*What this task involves*:
Exclude the pictures, then repeat exactly each line from the one containing "Click the Type column header" to the final line of the records that follow.
[Opening Material provided section]
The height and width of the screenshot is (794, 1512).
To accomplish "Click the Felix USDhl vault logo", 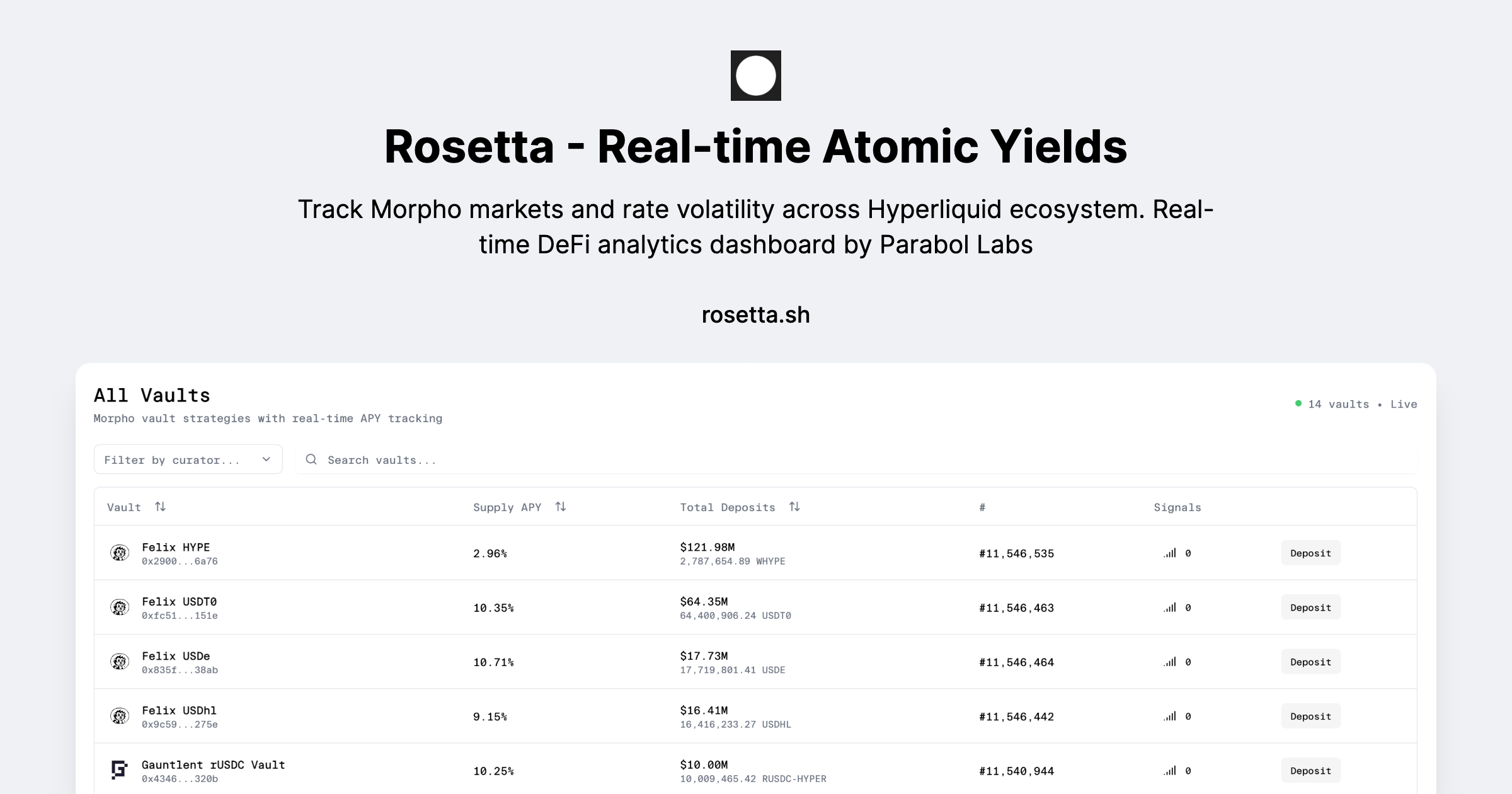I will click(x=119, y=716).
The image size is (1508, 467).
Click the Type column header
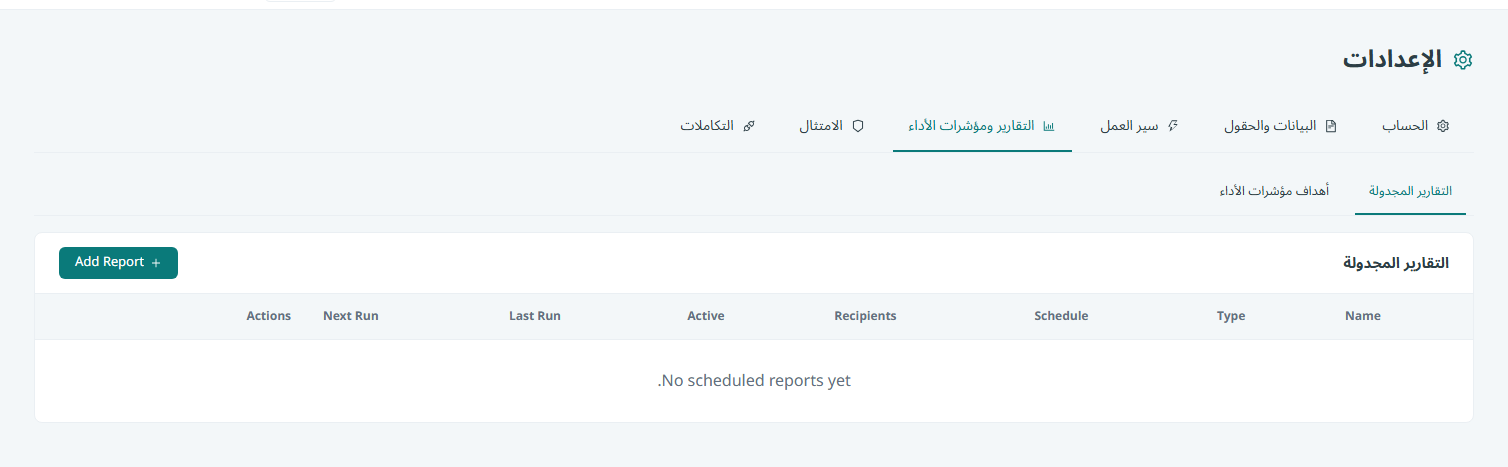click(x=1231, y=316)
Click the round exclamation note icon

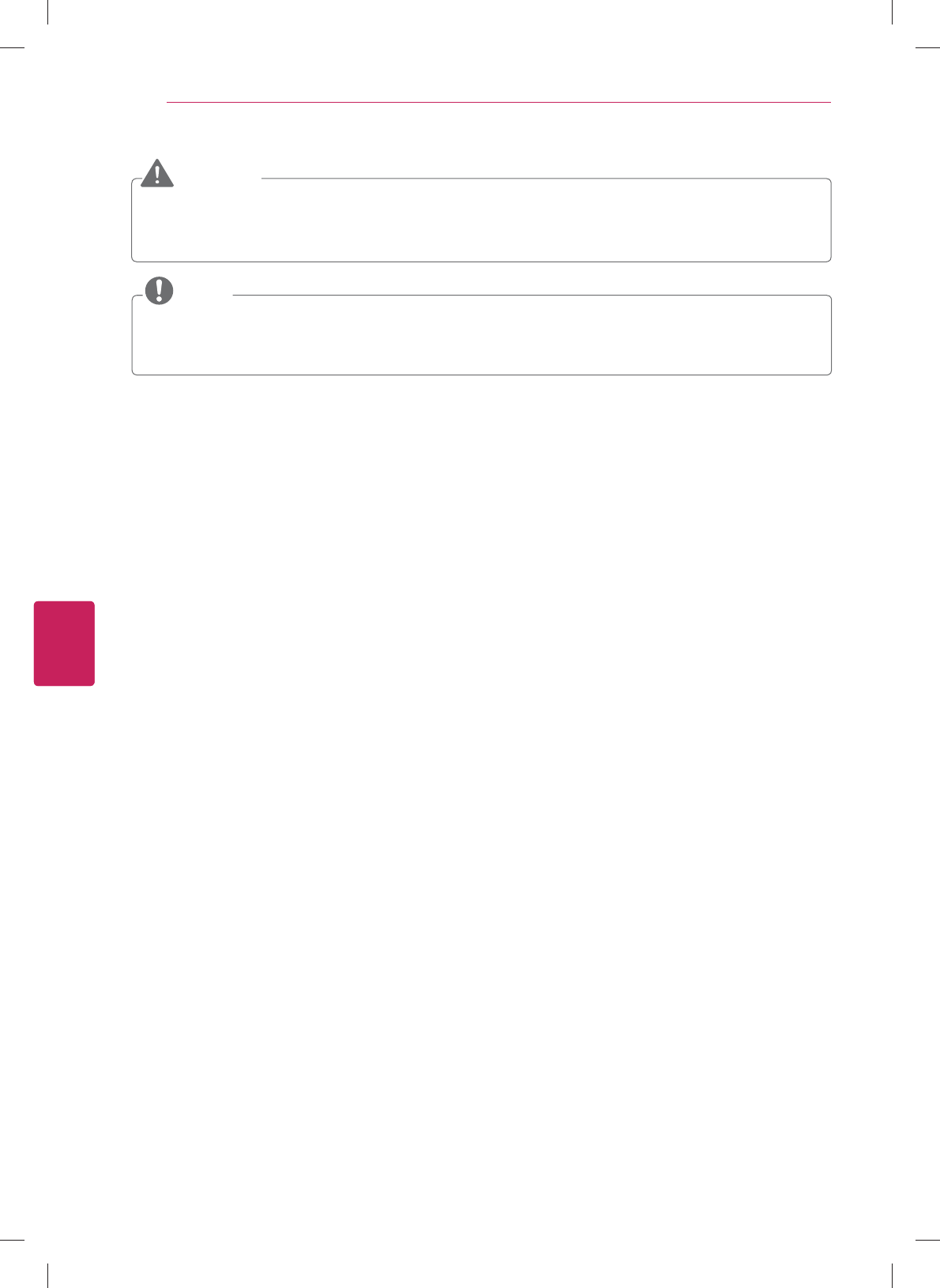point(159,291)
[Closing Material provided section]
*Answer to this problem*:
Click the Type column header
click(x=1231, y=316)
Click the round exclamation note icon

point(159,291)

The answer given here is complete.